In ESM, your script is ran in a global async context, so I guess (I still have to check the sources...) the event-loop is in the microtask phase. Queuing a microtask from the microtask phase will prevent the event-loop from leaving the microtask queue, and thus your callback will be executed right away.

You can see this by running this script as ESM:

const t1 = Date.now();
const fn = () => Promise.resolve().then(() => {
  if(Date.now()-t1 < 5000) {
    Promise.resolve().then(fn);
  }
  else {
    console.log("all promises done");
  }
});
process.nextTick(() => console.log("tick"));
fn();

This will block the script for 5s, then print "all promises done" followed by "tick".
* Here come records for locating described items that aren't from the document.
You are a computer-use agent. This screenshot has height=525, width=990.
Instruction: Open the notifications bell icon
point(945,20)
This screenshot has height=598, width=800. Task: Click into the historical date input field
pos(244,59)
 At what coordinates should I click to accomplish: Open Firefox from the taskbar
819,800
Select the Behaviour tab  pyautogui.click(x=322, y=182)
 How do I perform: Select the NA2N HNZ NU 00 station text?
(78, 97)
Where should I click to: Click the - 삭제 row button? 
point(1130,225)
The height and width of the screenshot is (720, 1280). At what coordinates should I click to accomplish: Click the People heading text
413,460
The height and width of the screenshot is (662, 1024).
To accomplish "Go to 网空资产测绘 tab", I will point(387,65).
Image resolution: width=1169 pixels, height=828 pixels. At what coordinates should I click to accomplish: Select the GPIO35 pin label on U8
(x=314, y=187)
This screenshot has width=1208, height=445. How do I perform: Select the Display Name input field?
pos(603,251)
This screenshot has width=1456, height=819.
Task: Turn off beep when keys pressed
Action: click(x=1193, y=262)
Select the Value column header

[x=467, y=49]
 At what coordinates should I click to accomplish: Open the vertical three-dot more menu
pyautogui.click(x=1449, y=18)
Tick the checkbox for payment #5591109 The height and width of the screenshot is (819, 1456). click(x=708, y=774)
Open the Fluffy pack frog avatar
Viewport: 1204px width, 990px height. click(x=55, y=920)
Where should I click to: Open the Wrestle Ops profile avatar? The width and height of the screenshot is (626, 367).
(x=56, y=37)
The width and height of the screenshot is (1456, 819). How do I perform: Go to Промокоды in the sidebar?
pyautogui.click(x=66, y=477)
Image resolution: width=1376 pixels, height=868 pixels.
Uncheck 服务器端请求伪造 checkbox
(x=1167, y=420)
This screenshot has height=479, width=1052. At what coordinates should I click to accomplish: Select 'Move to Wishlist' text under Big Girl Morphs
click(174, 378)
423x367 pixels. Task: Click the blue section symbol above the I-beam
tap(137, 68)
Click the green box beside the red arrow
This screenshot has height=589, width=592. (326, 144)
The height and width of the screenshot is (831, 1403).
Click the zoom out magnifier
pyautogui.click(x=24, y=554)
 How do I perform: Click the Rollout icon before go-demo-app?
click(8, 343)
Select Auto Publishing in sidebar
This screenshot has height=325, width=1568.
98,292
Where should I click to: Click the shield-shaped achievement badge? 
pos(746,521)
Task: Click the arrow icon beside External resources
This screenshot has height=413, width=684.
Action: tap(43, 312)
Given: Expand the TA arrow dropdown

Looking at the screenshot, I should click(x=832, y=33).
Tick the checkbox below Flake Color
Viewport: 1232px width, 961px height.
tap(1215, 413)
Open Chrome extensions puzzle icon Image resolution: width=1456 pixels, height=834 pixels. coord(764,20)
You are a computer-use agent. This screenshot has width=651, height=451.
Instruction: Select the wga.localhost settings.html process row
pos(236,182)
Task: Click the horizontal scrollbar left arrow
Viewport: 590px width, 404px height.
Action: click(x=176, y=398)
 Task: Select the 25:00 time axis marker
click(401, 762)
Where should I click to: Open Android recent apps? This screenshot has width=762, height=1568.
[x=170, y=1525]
And the same is true for the "tick phase" (not sure about the exact nomenclature):

const t1 = Date.now();
const fn = () => process.nextTick(() => {
  if(Date.now()-t1 < 5000) {
    process.nextTick(fn);
  }
  else {
    console.log("all ticks done");
  }
});
Promise.resolve().then(() => console.log("promise"));
fn();

So in CJS, this script will lock for 5s, then print "all ticks done" followed by "promise".

Note that even in browsers microtasks are blocking in the same way.


So we can't really say that one has higher priority than the other, what can be said however, is that from the "timeout phase" or "network phase", the "tick phase" will be entered first. And so a script like

setImmediate(() => {
  process.nextTick(()=>console.log('In nextTick'))
  Promise.resolve().then(()=>console.log('In Promise'))
});

will print "In nextTick" then "In Promise", whether the main script is interpreted as ESM or CJS.